In the primary elections, he obtained 48.63% of the vote, against 22.53% from the Cambiemos alliance, and 15.91% from the United for a New Alternative alliance.

Insaurralde was re-elected in the October 2015 elections with 47.53% of the vote, against the 26.31% of his closest rival, Gabriel Mercuri of Cambiemos. During the 2019 Argentine general election his mandate was re-confirmed, obtaining 59.16% of the vote, against 30.13% obtained by the Together for Change candidate, who was closest.

In April 2019, Insaurralde launched "Eco Lomas", a programme with an aim of caring for the environment in Lomas de Zamora, and heading for "a greener city with a better quality of life". As part of this programme, nine new recycling centres were built across the municipality, and a scheme was set up to provide school pupils with bicycles to incentivise physical activity.

On 19 September 2021, Insaurralde was tapped as the new Chief of the Cabinet of Ministers of Buenos Aires Province, under Governor Axel Kicillof. He replaced Carlos Bianco as part of a cabinet reshuffle following the governing Frente de Todos' defeat in the 2021 primary elections.

=== Chief of the Cabinet of Ministers of Buenos Aires province ===
Insaurralde assumed office as Cabinet Chief of Buenos Aires Province on 20 September 2021. He would serve in this position until 30 September 2023 when several photos were shown by the media of him and his girlfriend Sofia Clérici on board a luxury yacht off the coast of Marbella, in Spain, the publication of these photos would lead to a public scandal that would end with his resignation as the Cabinet Chief. Later on 2 October 2023, he would also abandon his candidacy to become a councilor of the Lomas de Zamora Partido.

== Personal life ==
In 1993, Insaurralde married Liliana Toledo, with whom he had two children, Martín and Rodrigo; they divorced in 2000. In 2005, he married Carolina Álvarez, with whom he had a third child, Bautista; Insaurralde and Carolina also divorced, three years later. In November 2014, Insaurralde married the actress and model Jésica Cirio, with whom he had another child, Chloé.

During the 2011 election campaign, Insaurralde announced that he had been diagnosed with a seminoma, a type of testicular cancer.
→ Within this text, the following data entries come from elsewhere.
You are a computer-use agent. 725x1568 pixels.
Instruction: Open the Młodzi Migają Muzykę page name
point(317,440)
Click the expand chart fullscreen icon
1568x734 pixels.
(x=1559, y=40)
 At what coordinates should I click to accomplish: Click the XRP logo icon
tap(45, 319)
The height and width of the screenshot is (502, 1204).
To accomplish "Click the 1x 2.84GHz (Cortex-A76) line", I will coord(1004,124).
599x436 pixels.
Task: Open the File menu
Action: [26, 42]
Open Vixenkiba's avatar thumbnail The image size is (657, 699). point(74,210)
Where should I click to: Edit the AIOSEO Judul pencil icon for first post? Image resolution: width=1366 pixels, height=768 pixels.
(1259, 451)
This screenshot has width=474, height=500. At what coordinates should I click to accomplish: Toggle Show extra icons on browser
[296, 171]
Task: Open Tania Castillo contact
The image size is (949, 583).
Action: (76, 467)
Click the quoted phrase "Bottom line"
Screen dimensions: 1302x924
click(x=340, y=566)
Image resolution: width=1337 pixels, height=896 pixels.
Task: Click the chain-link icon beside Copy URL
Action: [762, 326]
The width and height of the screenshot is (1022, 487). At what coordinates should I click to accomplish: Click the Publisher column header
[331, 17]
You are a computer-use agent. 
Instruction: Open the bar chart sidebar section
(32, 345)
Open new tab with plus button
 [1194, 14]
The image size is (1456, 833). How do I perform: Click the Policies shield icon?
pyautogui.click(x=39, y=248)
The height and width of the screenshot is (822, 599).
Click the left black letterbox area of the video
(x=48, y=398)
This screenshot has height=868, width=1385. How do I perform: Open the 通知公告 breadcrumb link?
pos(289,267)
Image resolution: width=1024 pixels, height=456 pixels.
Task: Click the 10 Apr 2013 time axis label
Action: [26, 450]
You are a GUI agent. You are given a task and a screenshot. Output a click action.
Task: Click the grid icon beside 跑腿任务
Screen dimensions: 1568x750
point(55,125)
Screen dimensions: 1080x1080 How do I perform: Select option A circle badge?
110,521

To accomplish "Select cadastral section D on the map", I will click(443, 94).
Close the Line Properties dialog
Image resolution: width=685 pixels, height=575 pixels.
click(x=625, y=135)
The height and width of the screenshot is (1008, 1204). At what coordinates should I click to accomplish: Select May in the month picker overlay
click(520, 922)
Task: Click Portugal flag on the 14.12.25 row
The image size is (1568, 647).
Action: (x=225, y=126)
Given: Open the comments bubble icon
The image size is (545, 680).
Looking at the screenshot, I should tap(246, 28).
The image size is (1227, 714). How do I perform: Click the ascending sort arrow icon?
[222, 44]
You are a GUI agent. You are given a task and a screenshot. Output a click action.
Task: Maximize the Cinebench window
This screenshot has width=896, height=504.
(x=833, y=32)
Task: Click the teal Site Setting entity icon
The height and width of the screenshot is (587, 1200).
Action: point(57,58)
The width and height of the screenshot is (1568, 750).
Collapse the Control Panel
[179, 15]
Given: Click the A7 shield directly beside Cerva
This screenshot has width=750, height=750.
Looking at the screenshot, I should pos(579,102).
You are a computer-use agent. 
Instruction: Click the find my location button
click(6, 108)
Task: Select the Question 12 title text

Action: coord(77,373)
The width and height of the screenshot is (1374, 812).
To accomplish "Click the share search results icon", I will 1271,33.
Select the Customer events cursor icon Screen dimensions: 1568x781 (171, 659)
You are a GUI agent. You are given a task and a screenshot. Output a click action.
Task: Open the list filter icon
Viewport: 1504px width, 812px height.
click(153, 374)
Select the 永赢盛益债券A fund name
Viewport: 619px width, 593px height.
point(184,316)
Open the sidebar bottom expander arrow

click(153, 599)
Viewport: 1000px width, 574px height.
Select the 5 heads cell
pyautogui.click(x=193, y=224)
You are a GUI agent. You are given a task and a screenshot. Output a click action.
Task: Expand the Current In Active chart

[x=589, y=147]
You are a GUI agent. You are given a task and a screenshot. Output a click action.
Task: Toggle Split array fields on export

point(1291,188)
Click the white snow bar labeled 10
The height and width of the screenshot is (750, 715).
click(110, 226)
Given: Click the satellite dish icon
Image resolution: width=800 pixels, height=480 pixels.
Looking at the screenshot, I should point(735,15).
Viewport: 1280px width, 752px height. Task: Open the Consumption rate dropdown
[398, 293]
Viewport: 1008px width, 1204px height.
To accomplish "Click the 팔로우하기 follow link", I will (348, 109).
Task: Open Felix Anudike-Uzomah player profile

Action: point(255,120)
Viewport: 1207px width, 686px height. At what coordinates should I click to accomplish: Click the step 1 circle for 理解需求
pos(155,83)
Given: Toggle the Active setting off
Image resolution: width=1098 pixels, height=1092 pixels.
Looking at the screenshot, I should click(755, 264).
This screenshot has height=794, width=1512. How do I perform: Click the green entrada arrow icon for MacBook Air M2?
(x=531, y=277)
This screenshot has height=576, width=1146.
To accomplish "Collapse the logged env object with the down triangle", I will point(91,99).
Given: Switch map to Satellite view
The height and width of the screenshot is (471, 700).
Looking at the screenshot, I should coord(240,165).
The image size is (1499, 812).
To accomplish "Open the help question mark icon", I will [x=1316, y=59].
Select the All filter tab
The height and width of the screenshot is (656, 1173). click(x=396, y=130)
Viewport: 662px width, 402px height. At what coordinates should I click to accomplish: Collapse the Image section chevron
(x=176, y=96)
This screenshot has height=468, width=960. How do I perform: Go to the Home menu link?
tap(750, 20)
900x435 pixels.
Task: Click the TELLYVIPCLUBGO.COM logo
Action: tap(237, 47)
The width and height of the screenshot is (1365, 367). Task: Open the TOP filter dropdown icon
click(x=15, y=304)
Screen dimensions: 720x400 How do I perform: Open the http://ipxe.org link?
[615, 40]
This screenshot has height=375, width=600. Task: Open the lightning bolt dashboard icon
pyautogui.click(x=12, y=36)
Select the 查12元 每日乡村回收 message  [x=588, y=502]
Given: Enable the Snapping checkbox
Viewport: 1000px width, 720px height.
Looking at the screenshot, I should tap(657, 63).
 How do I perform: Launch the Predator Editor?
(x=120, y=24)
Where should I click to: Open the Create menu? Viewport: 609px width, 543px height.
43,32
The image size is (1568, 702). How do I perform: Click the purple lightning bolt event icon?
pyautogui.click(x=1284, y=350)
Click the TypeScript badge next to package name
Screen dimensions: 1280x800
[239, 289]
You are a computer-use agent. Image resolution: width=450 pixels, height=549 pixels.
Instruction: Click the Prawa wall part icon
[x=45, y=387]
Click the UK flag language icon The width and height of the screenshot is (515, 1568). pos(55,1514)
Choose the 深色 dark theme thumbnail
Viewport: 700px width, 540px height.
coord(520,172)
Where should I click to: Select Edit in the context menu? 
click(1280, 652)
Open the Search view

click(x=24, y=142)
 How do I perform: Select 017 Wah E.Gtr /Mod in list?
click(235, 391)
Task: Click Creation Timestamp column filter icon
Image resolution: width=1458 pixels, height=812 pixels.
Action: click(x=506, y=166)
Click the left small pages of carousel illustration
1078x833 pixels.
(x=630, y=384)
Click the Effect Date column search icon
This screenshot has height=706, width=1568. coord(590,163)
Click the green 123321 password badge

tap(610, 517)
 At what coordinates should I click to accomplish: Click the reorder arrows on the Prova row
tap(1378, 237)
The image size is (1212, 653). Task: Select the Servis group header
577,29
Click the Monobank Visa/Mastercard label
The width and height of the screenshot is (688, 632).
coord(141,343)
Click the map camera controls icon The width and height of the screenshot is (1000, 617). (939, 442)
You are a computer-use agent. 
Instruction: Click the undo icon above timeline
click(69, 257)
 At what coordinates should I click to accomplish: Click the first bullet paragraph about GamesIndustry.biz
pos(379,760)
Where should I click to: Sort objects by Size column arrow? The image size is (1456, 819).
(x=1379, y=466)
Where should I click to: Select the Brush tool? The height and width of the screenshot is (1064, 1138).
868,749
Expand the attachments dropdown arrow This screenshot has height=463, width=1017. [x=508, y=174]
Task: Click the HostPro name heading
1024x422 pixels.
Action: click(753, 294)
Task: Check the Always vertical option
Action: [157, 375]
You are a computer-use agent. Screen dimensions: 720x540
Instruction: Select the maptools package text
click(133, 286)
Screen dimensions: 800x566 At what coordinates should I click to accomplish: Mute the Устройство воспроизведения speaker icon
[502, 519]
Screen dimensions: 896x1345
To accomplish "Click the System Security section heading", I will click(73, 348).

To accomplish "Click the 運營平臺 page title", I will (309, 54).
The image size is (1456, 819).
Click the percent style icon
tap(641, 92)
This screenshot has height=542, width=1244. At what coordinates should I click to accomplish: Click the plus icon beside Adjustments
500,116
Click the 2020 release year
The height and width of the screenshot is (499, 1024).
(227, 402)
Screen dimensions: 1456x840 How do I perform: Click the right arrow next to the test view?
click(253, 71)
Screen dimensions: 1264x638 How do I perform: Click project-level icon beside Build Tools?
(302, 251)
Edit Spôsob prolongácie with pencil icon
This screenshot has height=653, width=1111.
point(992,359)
He went through surgical treatment for the cancer, and treatment including chemotherapy. On 10 September 2011, he said that the experience was "one of the most difficult" of his life, and that without the "company" of his constituents, it would have been more difficult.

His father, Rodolfo Insaurralde, died in 2017. He was more than 80 years old at the time of his death.

On 12 June 2020, during the COVID-19 pandemic, Insaurralde announced that he had tested positive for the virus, and urged people to stay home to protect themselves. He had recently been in contact with Argentine president Alberto Fernández, who later went into voluntary self-isolation. After nearly two weeks in hospital, as well as receiving a blood transfusion, he was cleared to return to his home on 24 June.